### WHAT THE EXERCISE ASKS
Copy out every line of the material below that contains the string "this". Case counts, so copy only lines where the capitalization matches.

##### EXERCISE INPUT #####

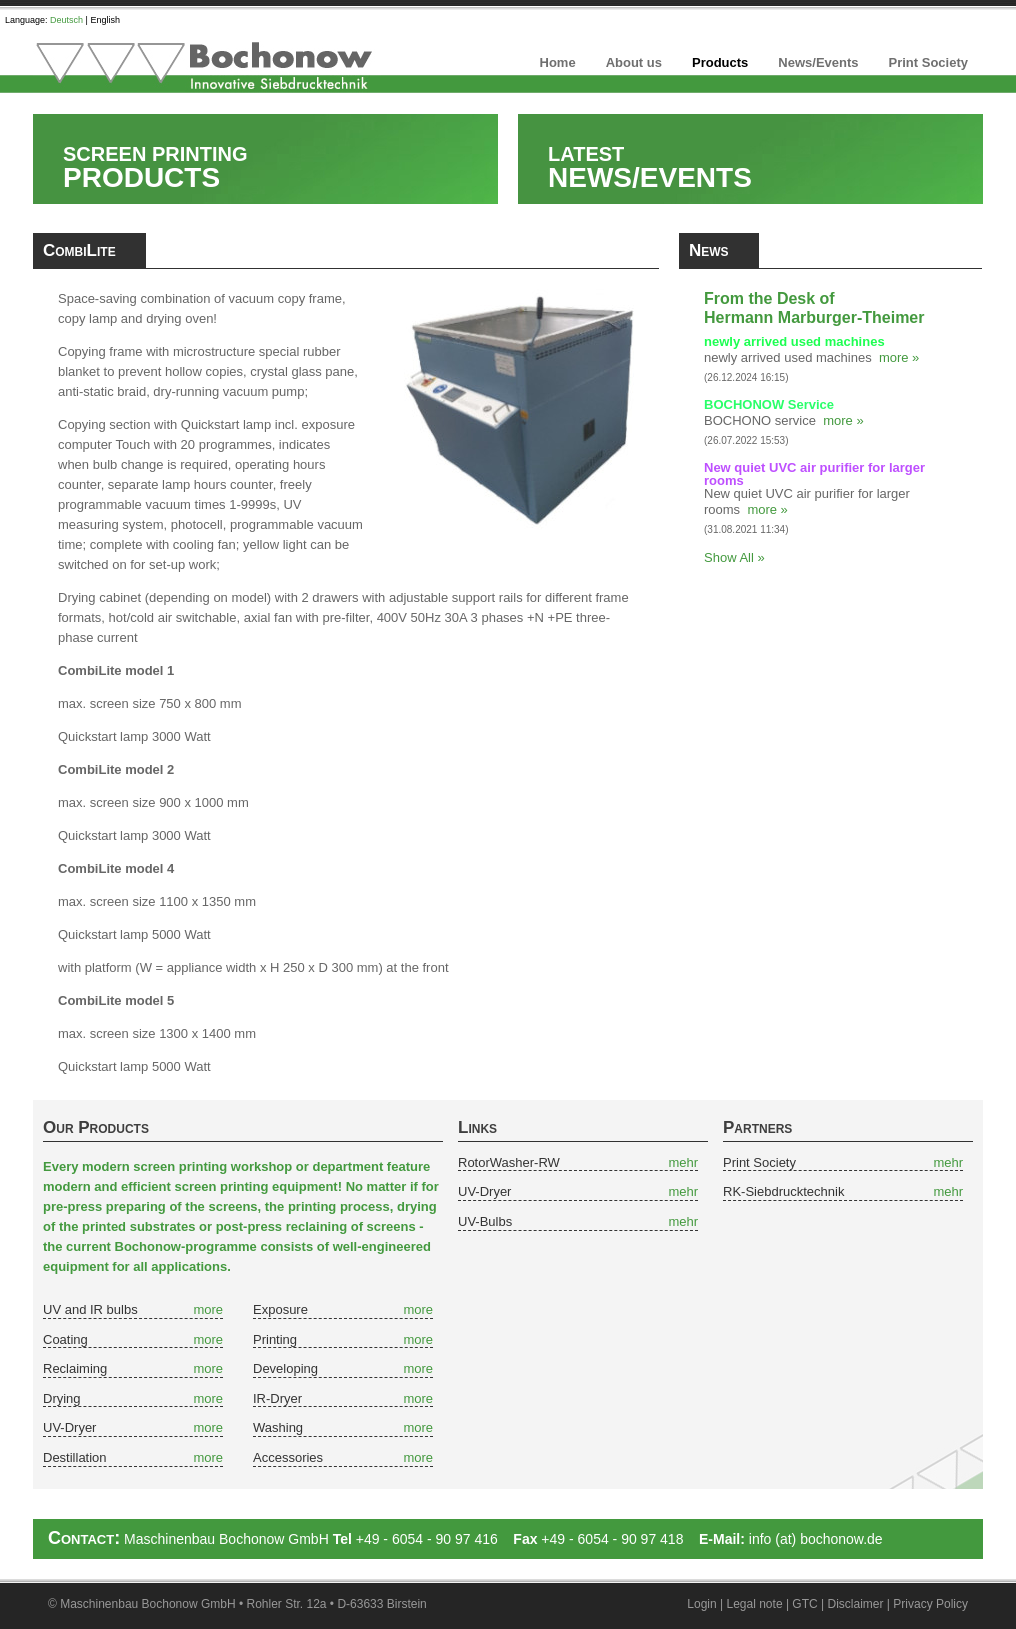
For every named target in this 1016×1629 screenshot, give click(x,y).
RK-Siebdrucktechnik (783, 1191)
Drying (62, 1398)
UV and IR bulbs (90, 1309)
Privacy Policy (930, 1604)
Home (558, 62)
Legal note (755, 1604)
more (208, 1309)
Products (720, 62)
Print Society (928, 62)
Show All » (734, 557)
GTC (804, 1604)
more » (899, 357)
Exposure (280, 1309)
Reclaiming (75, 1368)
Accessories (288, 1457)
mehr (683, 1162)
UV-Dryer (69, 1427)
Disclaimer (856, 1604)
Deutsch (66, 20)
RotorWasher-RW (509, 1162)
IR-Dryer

#####
##### EXERCISE INPUT #####

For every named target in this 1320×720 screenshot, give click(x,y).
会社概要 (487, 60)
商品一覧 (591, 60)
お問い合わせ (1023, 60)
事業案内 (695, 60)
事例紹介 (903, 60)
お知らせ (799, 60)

#####

### REPLY
For every named target in this 1016×1629 screenshot, give click(x,y).
For every named target in this 1320×720 screenshot, give click(x,y).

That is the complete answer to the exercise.